Aku hanya bisa menautkan kedua alis bingung, “Tetap saja itu tidak menjawab pertanyaanku,” jawabku.

Aku mengerti, jika aku ketahuan bertemu Daren apalagi sampai mengobrol, sudah pasti Dante marah besar karena aku tahu Daren adalah keluarga yang ingin disembunyikan.

Bibi itu terdiam tanpa jawaban.

“Kemana Daren? Kenapa Daren tidak ada di rumah sebelah, padahal aku sudah berkali-kali datang ke tempatnya?” tanyaku lagi kepada Bibi pelayan yang memijat pelipisnya tampak bingung.

Bibi pelayan itu kembali melihat sekitar dan kembali menatapku.

Bibi pelayan itu menghela nafas panjang, “Saya akan mengatakannya, tapi Nona harus berjanji untuk berpura-pura tidak tahu, saya mengatakannya karena kasihan kepada Nona.
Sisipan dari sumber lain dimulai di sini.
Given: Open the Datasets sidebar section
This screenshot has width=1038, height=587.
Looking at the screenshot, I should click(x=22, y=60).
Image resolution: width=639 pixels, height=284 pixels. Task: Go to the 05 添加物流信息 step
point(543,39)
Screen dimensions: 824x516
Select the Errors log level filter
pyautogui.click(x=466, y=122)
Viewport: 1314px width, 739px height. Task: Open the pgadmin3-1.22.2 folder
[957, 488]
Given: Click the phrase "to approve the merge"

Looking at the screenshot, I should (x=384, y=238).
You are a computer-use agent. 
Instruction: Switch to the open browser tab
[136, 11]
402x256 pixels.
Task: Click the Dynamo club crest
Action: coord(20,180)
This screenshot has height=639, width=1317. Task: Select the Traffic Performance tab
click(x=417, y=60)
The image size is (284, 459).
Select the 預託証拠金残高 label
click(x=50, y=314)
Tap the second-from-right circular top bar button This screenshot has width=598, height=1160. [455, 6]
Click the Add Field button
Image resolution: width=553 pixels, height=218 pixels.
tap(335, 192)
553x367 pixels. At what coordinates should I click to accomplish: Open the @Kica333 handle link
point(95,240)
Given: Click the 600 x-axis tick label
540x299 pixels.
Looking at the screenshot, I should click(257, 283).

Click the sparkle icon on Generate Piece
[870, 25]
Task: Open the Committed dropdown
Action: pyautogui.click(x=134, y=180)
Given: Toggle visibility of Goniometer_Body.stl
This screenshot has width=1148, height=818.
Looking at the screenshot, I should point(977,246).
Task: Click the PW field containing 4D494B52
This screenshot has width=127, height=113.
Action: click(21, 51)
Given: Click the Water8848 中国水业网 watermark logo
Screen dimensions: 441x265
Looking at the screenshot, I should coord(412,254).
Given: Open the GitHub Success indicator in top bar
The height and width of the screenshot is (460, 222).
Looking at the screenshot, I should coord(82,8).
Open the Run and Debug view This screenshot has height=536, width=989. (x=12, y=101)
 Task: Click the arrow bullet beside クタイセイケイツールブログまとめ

Saya juga tidak akan selamanya berada di tempat yang terasingkan ini.”

“Iya, cepat katakan!” pintaku mendekat ke arah Bibi pelayan.

Dengan setengah cemas Bibi pelayan itu menjawab, “Sebenarnya Tuan berkepribadian ganda.”

Terkejut, aku menganga tak pernah menduga jawaban seperti ini.

“Jadi itu alasannya banyak pelayan mengatakan bahwa beberapa kali mereka melihat Tuan Dante membunuh seseorang di rumah ini,” sambung Bibi pelayan itu.

“Sebenarnya Tuan Dante sendiri bahkan tidak tahu siapa yang dibunuh dan saya juga tidak tahu yang membunuhnya itu Tuan Dante atau Tuan Daren. Intinya yang saya tahu, ketika ke rumah belakang maka dia Tuan Daren dan ketika Tuan ke depan, dia Tuan Dante, hanya itu. Saya memberitahu Nona karena nasib Nona sudah sangat buruk. Jangan sampai Nona terbunuh di rumah ini.” Bibi pelayan itu menatapku kasihan.

“Hidup Tuan juga kasihan, dulu dia dibuang ke panti asuhan oleh keluarganya dan sepertinya karena kehidupan keras di masa lalu hingga Tuan berakhir memiliki kepribadian ganda. Hanya saja, saya sudah tidak mau ada korban lagi di rumah ini.”

Aku hanya bisa tertegun mendengarnya.

Aku yakin yang membunuh Ayahku pasti Dante karena Daren terlihat seperti pria sempurna yang tidak mungkin membunuh siapapun. Tapi bisa juga kepribadian Dante bukan hanya ada Daren, tapi ada yang lain lagi. Siapa yang tahu.

Namun yang jelas aku akan sangat salah jika membalaskan dendamku sekarang. Tidak mungkin aku  menyakiti orang yang menderita gangguan jiwa.

“Apa mungkin Dante menjadi kejam tak berperasaan karena orang-orang yang ditemuinya hanyalah orang-orang yang jahat padanya?” tanyaku pada Bibi pelayan.

Bibi pelayan itu mengangguk, “Tak ada satupun orang yang Tuan percaya. Oh ada, satu orang pengasuhnya. Hanya itu. Selebihnya tak ada seorangpun yang Tuan percaya dan memang rata-rata yang ditemui Tuan adalah orang yang jahat dan lebih kejam dibandingkan dirinya. Sebenarnya Tuan Dante masih cukup baik jika dibandingkan dengan yang lainnya.”

Mendengar penuturan itu aku terdiam.

Untuk membalaskan dendam aku harus membantunya sembuh terlebih dahulu. Aku tidak mau Daren juga ikut menderita karena Dante.

Mungkin tugasku sekarang adalah menunjukkan hal-hal baik kepada Dante agar dia cepat pulih. Setelah itu barulah aku pikirkan balas dendamku.